Room 101: Jamie Lennard – Doncaster fly-half

1. Paralysis by analysis
It's fair to say the video analysis suite is not my favourite place; not because I've got anything to hide, but more to do with the fact that so much time can be wasted labouring over the same old points – in a dark, hot room to boot. With the players who've been around a bit, and I count myself in that ‘older' category now, you find yourself thinking, ‘oh, no here we go again' when the coach starts talking about this and that tactic. To be fair, Clive Griffiths gets his point across short and sharp whereas we had some pretty bad sessions under Brett (Davey) last year. Nor does video analysis always bring the best out of people; it can be a selfish place where everyone tries to look after ‘No.1'. People will insist they were in the right place at the right time even though they're not in-shot on the video.

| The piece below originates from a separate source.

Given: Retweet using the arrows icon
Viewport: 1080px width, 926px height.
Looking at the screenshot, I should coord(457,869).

TRP verdict:  Go fast-forward into .
2. Fines in the work place
Being a family man (I have two girls), I'm pretty tight with the pennies so it kills me when I get hit by a fine. I always seem to fall foul of some petty rule – normally relating to what I'm wearing or should be wearing. In my opinion gym kit rules should be much more relaxed, with only same-coloured jerseys and shorts required for the main rugby session. It also bugs me that you're made to wear trousers, not shorts, for away trips.

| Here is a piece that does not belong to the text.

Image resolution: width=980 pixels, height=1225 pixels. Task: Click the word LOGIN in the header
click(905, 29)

TRP verdict:  Fines, ridiculous laws, drinking games…these things are all part of rugby tradition. You're out.
3. Blaggers
People who talk themselves up and the great things that they've supposedly done really get to me. This trait has become even more apparent since I started coaching. Too many people have over-inflated views of where they're at in the game, and sometimes you think to yourself, ‘how in hell did you ever get a job'. At Doncaster, a fellow back line member, naming no names, is a terrible blagger. His version of past heroic deeds on the rugby field need very close scrutiny. The player in question is notorious for embellishing the truth, with tales of how he ran the length of the field and side-stepped four defenders when, in reality, it was a walk-in try with only the tighthead prop to beat!
TRP verdict:  Let sleeping Dons lie. You're out.